▶ TAREA ASIGNADA: Copia todo, desde el comienzo de los datos hasta la línea que contiene "[x=57, y=83]", incluida. Cambia "Instruction" por "Command" y deja el resto intacto.

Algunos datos
● ● ● ● ● ● ●
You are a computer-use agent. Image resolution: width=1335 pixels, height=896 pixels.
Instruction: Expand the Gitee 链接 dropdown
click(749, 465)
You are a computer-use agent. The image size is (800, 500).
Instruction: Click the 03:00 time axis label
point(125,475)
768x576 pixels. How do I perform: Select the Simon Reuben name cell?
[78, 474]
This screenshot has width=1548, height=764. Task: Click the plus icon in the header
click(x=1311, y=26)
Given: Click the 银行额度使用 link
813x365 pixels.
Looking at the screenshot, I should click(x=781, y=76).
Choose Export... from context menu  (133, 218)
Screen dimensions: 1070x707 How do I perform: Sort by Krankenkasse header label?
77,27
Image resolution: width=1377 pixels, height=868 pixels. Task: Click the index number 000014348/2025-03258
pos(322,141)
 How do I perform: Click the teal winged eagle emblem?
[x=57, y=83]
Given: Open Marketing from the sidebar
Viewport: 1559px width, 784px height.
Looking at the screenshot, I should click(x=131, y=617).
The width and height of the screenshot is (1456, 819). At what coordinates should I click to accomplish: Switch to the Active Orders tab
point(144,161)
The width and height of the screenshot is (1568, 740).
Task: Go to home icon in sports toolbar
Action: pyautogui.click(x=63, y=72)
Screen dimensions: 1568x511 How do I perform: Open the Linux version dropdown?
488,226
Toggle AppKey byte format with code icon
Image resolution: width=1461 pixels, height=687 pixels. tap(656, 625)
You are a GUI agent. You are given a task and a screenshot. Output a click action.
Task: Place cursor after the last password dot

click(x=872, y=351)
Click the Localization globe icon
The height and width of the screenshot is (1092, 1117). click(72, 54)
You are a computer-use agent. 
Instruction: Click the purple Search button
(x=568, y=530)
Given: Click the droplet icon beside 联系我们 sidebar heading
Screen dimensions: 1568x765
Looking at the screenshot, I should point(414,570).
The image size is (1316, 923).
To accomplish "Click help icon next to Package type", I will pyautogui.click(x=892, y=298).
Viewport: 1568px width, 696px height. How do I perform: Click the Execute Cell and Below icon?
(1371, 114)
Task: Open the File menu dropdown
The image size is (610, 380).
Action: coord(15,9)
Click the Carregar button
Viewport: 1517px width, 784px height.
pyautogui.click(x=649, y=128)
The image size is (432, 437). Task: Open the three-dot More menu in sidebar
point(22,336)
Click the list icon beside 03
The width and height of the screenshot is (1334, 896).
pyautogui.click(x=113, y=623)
● ● ● ● ● ● ●
▶ SOLUCIÓN PROPUESTA:
You are a computer-use agent. Image resolution: width=1335 pixels, height=896 pixels.
Command: Expand the Gitee 链接 dropdown
click(749, 465)
You are a computer-use agent. The image size is (800, 500).
Command: Click the 03:00 time axis label
point(125,475)
768x576 pixels. How do I perform: Select the Simon Reuben name cell?
[78, 474]
This screenshot has width=1548, height=764. Task: Click the plus icon in the header
click(x=1311, y=26)
Given: Click the 银行额度使用 link
813x365 pixels.
Looking at the screenshot, I should click(x=781, y=76).
Choose Export... from context menu  (133, 218)
Screen dimensions: 1070x707 How do I perform: Sort by Krankenkasse header label?
77,27
Image resolution: width=1377 pixels, height=868 pixels. Task: Click the index number 000014348/2025-03258
pos(322,141)
 How do I perform: Click the teal winged eagle emblem?
[x=57, y=83]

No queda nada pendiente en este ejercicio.